A month ago I came across an article: 50 Tough Questions You Never Ask Yourself, but Should by Marla Tabaka. I have reflected on her questions these last couple of weeks and I have decided to share a few of the ones I have been pondering. Introspection is a lost art. All of us can benefit if we would take some time and think through some questions and make the decision to make a few changes.
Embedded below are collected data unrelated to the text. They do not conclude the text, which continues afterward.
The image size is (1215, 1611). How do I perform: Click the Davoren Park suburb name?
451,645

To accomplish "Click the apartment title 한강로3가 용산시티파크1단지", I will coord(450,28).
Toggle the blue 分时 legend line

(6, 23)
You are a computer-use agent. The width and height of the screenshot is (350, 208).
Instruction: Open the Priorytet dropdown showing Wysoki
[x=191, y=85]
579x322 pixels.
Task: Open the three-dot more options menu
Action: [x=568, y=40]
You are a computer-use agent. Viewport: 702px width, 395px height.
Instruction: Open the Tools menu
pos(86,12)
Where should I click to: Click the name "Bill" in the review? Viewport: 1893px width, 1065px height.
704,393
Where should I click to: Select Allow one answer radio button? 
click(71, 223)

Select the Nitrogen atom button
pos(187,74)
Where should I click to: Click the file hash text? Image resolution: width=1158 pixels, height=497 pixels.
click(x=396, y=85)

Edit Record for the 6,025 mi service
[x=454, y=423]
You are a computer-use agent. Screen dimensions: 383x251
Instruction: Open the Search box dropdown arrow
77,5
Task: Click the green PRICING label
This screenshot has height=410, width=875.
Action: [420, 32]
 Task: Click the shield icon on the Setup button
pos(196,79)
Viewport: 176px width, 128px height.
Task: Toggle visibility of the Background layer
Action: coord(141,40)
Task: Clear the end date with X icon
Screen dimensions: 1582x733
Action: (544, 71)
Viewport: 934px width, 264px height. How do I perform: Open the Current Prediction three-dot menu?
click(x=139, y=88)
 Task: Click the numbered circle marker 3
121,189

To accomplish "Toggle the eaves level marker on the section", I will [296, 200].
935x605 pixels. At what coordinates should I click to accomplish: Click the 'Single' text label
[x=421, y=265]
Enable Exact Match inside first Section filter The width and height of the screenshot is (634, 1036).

Without any other comments here are few of Marla’s questions:

• What is my definition of success?
• Is my definition well-rounded including all areas of my life?
• What are my three top values?
• Do I incorporate my values into my decision-making?
• Do I feel good about how I treat the most important people in my life?
• Do I feel and express enough gratitude and appreciation for what I have?
• Is my stress level too high?
• What are three things I can do regularly to reduce stress? What stops me from doing them?
• What do I most often choose to ignore?
• What are three things I want to pay closer attention to in 2018?
• Can I be a better listener?
• Do I carefully consider the suggestions of others before I dismiss them?
• If I ask the people I respect to describe my leadership abilities and qualities what are their top five responses?
• On a scale of 1-5 How optimal is my self-care?
• Are there any relationships that I want to repair or improve?
• Do I remain a victim of an experience or belief that I am unwilling to let go?
• Is there anyone with whom I feel resentful and angry?
• Might it serve me well to trust people more? Am I overly controlling?
• What am I afraid of?
• Am I living my passion?

As I stated I did not include all 50 tough questions but enough to get us thinking and reflecting on life. I pray that 2018 will be a year of growth and development for you. I believe that you and I will improve and grow through this year.

One Thought to “Tough Questions You Never Ask Yourself”

  1. Darryl Bogatay

    A great WH that challenges the reader to intentionally take time for one’s very needed healthy introspection AND to proactively and sincerely couple it with the solitude needed to adjust our course.